I went outside for lunch that day, and never came back.
* * * *
Which brings us to the end of my cautionary tale. If I am not simply deluding myself, if this blog has a readership beyond seething HSB agents, we may even be, to borrow a phrase from Winston Churchill, at the end of the beginning.
That is all very metaphorical, of course. I am going to be very vague about where, physically, I am. While I am being metaphorical, I will go so far as to admit a return to my roots. I am toiling once again at a mom & p
op store. It's someplace that pays me in cash, and that—like my Mom's & Dad's place—still uses those quaint, low-tech devices which, although called “cash registers,” register no information about the currency therein.
To anyone from HSB viewing this: Maybe it's a grocery. Of course, it could as easily be a dry cleaner, a hotdog stand, or a used-book store. Perhaps it's none of those.
In short, my hypothetical Dear Reader, I've gone underground. The Ten Most Wanted Fugitives list calls me a cyber-terrorist.
HSB now claims I've hacked into the transactional databases of American companies. Not so. At worst, I've grazed the database of one company, Big Bob's. In my opinion, that hardly rises to most-wanted status.
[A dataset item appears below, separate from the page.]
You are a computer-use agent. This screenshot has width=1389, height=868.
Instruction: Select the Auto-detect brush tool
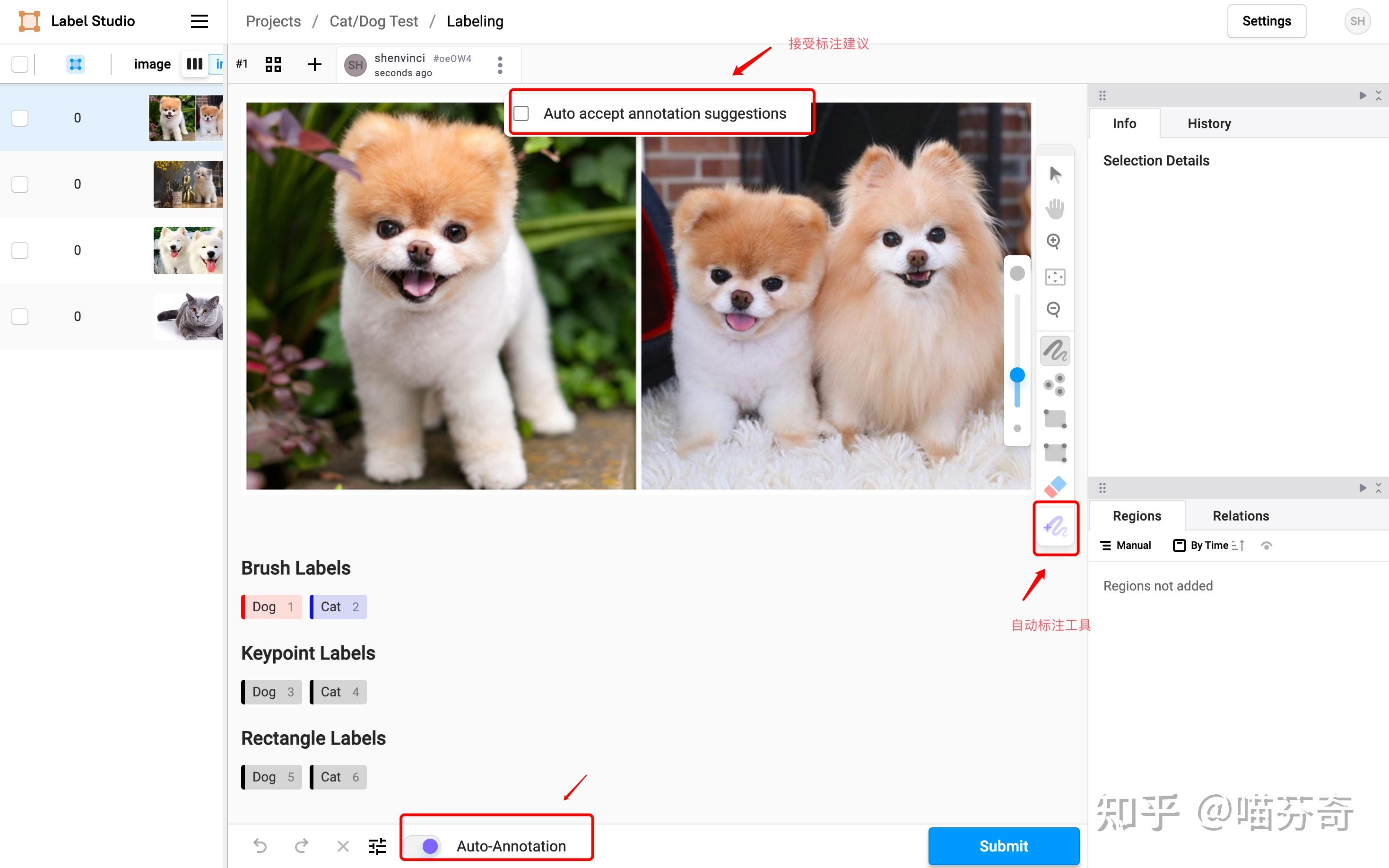pyautogui.click(x=1055, y=526)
HSB would also have you believe I brazenly engaged in a nefarious spying operation from within the bowels of JAB itself. Once again: not so. I'll admit—I have admitted—to a few peeks. I'll assert every DBA and sysadmin there does the same. Vigilance in the search for bugs in crappy, overpriced software is no vice.
Why, then, is HSB after me?
It all keeps coming around to Big Bob's. You've already read my after-the-fact reasoning (rationalizing, if you prefer) about the field trips to Big Bob's that brought me to HSB's attention. But the friend's tires that surfaced in the CDW, just before I went to lunch and never returned, were bought at Big Bob's. By inference, Big Bob's provided the data to HSB. Who else could tie those specific tires to that friend? Not that Big Bob's alone could possibly have had enough RFID readers, widely enough dispersed, to have captured the peripatetic course around town of those tires....
The quicker I am taken into custody, the sooner this narrative, in its many reincarnations and mirror sites on offshore servers, stops. HSB does not want to reveal its plans—devised, I will postulate, with only the best of intentions—to track everyone, everywhere, at any time. They want at all costs to keep secret the clandestine co-opting of Big Bob's, and countless other retailers, into Big Brother.